(Text passage begins)
RK: Oh, it would've legalized an infinite amount of marijuana. And the other thing is that the campaign in Alaska was good on our side. It wasn't our campaign. The Nevada campaign was our campaign, and it was a fight from beginning to end. That shows that in Alaska, with a half-assed effort you can get 44% of the people to agree to legalize an infinite amount of marijuana. So, you know ... [I think pot prohibition will end in] Alaska in 2010, Nevada in 2012. By the way, the reason I think we're going to get a big boost in Nevada is because of these two reasons. Number one ... support for making marijuana legal, which is how it is asked in the Gallup Poll, increases by 1% a year – since 1995. If that trajectory stays we're going to be six points higher in Nevada in . In addition ... 2006 was a nonpresidential year. If you do it in a presidential year, that matters because our voters skew lazy and young. So, the presidential election is going to give us an automatic boost of a couple points. So we're going to get two things going for us even if we don't do anything to improve our campaign. So, those are the two states to end marijuana prohibition entirely. In Massachusetts we're also doing something that is kind of a step below that. [N]ext year we're going to put an initiative on the ballot to basically treat marijuana possession like it's a speeding ticket.
(Text passage ends)
(Record excerpts begins)
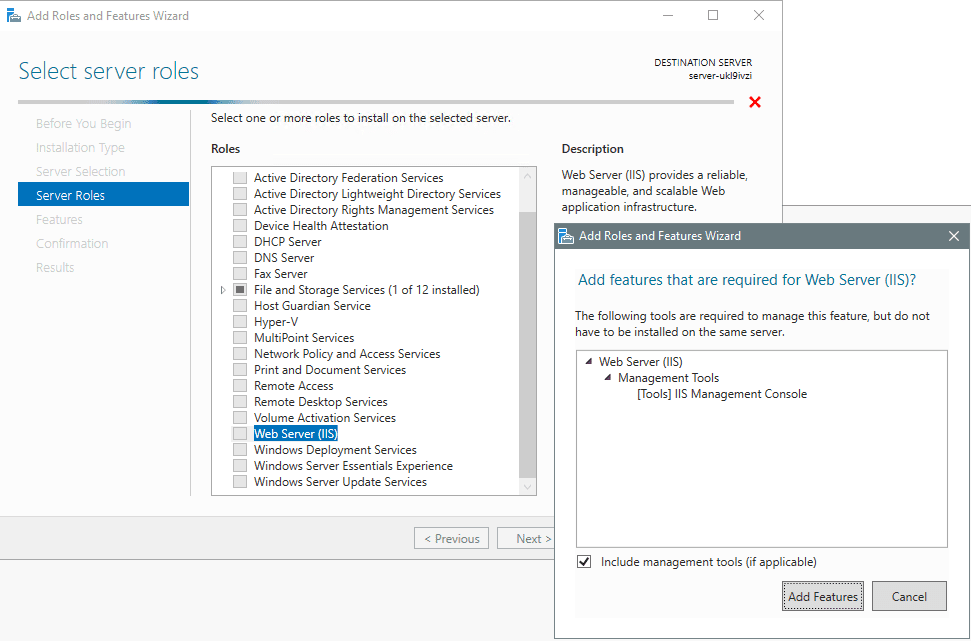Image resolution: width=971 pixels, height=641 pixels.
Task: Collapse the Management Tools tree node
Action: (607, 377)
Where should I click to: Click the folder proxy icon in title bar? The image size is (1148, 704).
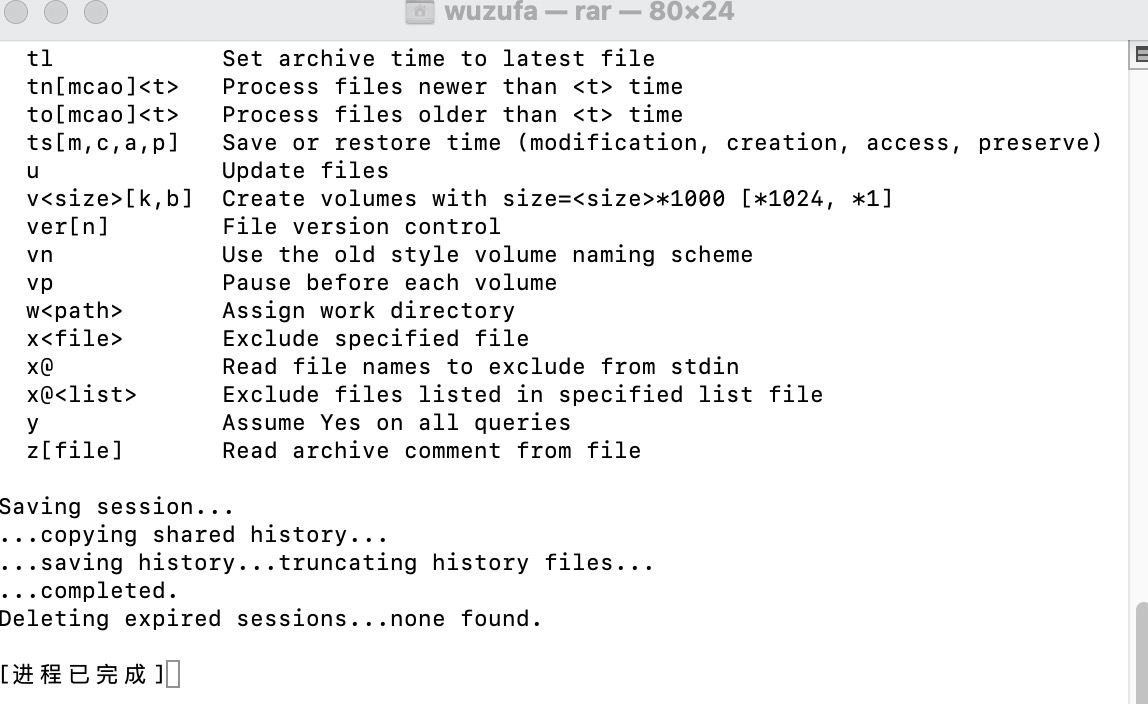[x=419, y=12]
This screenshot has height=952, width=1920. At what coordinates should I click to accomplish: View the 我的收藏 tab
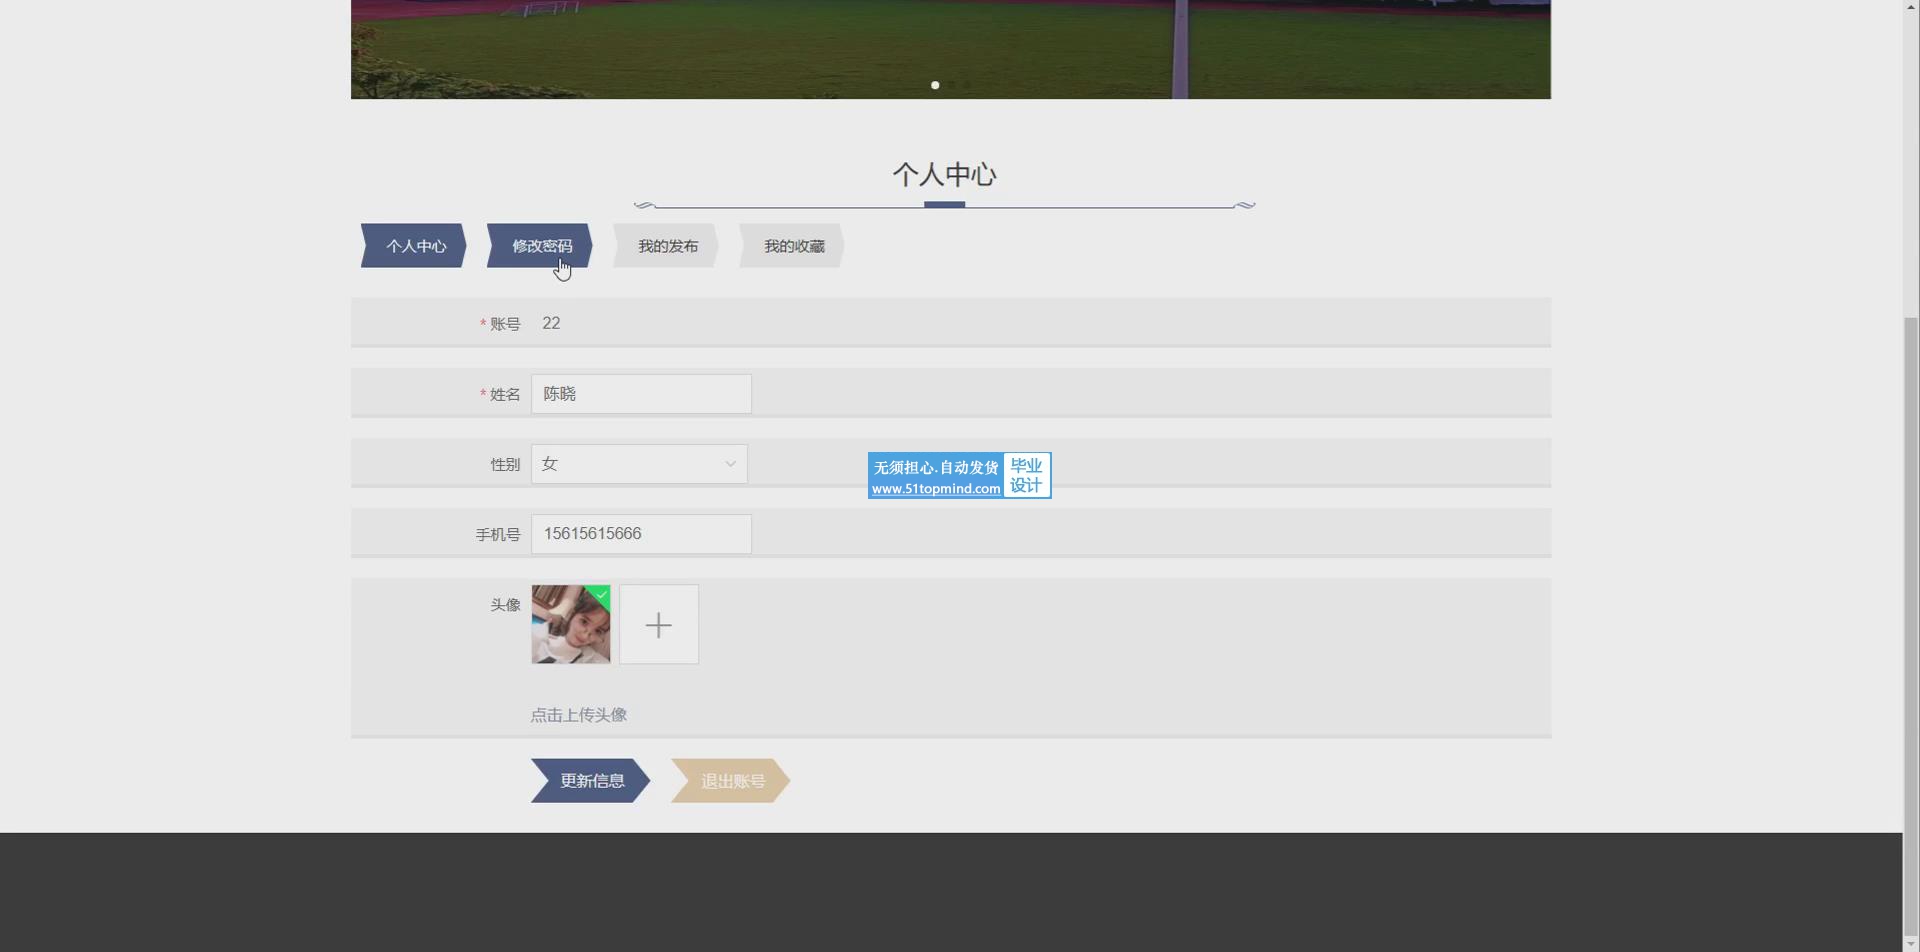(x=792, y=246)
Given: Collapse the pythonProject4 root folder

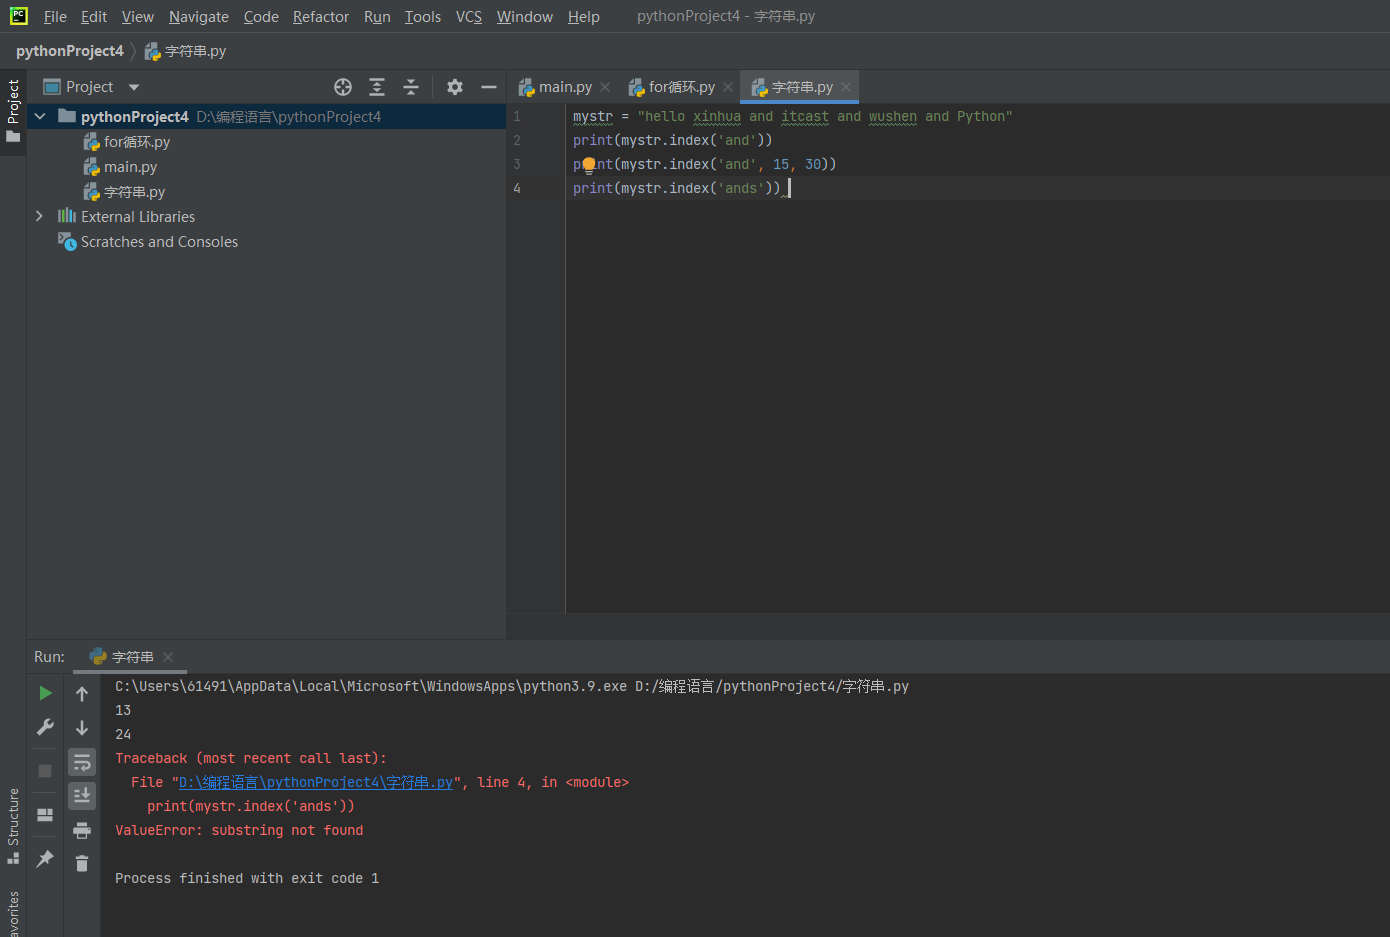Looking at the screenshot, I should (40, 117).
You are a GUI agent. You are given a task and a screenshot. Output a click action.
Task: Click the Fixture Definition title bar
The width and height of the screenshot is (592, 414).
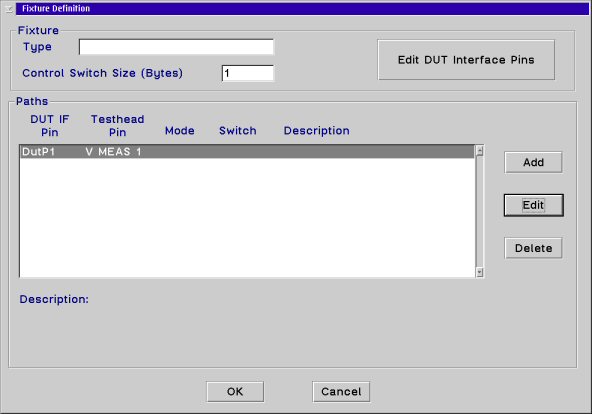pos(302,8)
(Record excerpts ends)
■ Actions to take ■
a) In the interview about ending marijuana prohibition, how much does support for making marijuana legal increase each year, according to the Gallup Poll?
b) Continue the interview about ending marijuana prohibition from its final sentence.

■ Answers by item ■
a) It increases by 1% a year, a trend dating back to 1995.

b)
RM: Citation only?
RK: Only a citation. So what will happen is, if you're apprehended in possession of under an ounce, the police take your marijuana away and give you a ticket, and you pay $100 in the mail. You can contest it if you want, but it's like a speeding ticket – most people just pay through the mail. But that is all that will happen. There's no threat of jail, of probation; you don't have to hire a lawyer; you don't have to appear in a courtroom. You don't lose your ability to get a student loan, on the state or the federal level, [and] you no longer lose your ability to get public housing or food stamps.
RM: Wow, so no collateral damage.
RK: No collateral damage, right. You don't lose your driver's license; you don't lose your license to practice medicine. We're wiping out all of that stuff. All the collateral sanctions.
RM: Massachusetts seems like a good state to do that.
RK: The polling shows we're ahead 60-30 with 10 undecided ... but it's going to be a blood bath, you know. We're 60-30 right now, but the bad guys haven't started lying yet. It's just like the natural support out there.
RM: What do you think about your opponents? Which lies are most effective?
RK: I don't think I want to state on the record what I think the most effective opponent arguments are. But they have a tendency to say that the initiatives do things that they don't, even if the plain text of it contradicts them ... they're so brazen to say, oh, well, the initiatives don't have any quantity limits or something like that, which is clearly not true. The kind of nonsense stuff like that.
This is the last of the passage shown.